Outstanding Comic Book Writer
- ANTHONY DEL COL & CONOR MCCREERY – Kill Shakespeare #1-8 (IDW)
- KATHRYN IMMONEN – Heralds #1-5, X-Men: Pixie Strikes Back #1-4, “Good to be Lucky” from Girl Comics #2, “It’s Not Lupus” from Breaking into Comics the Marvel Way #1, “A Chemical Romance” from Marvel Heartbreakers (Marvel Comics)
- SYLVAIN LEMAY – Pour en finir avec novembre (Mécanique Générale)
- JEFF LEMIRE Brightest Day: The Atom Special #1, “The Atom” stories in Adventure Comics #516-521, – “A Look At Things to Come In… Superboy” from Action Comics #892, Superboy #1-2 (DC Comics)
- J. TORRES – Lola: A Ghost Story, Yo Gabba Gabba: Good Night Gabbaland (Oni Press), Batman: The Brave and the Bold #11 (DC/Jonny DC), Disney/Pixar’s Wall-E #2-3 (Boom! Studios), “Psyche” from Hack/Slash: Trailers #2 (Image Comics)
- ÉMILIE VILLENEUVE – La fille invisible (Glénat Québec)
- JIM ZUBKAVICH – Skullkickers #1-4 (Image Comics), Street Fighter Legends: Ibuki #1-4 (Udon Entertainment)
Heart’s on: Anthony Del Col & Conor McCreery.

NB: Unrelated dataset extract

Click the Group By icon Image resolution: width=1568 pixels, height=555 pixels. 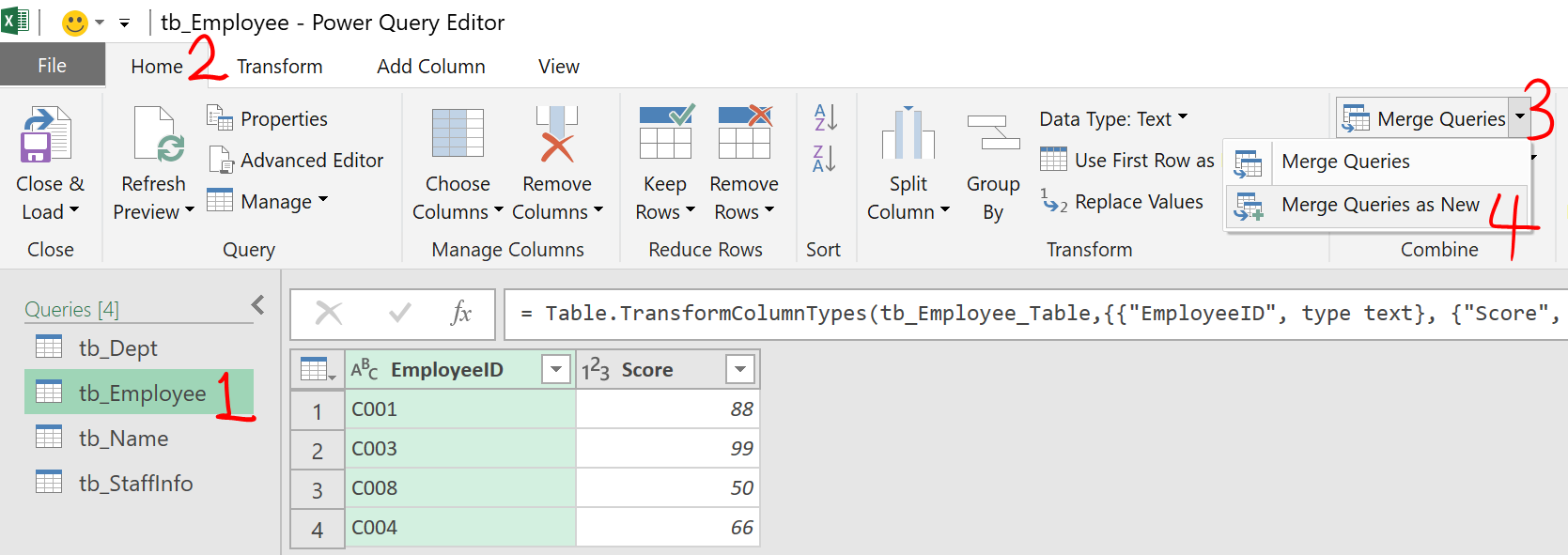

This duo has proved that there’s more potency in dumb hypothetical pitch conversations than killing time in a bar. They’ve taken the world of Shakespeare and fleshed out a wonderful adventure inside of it, one that appeals to both lit nerds and those who only muscled through Hamlet in grade ten English.
Money’s on: Jeff Lemire. Between Essex County and Sweet Tooth, Jeff Lemire is beginning to find a hard time finding things to do that won’t earn him unrelenting praise. His unique style of storytelling, strange and subversive laced with personality, Lemire’s become a voice all his own. And in a industry full of loud voices, that’s really hard to do.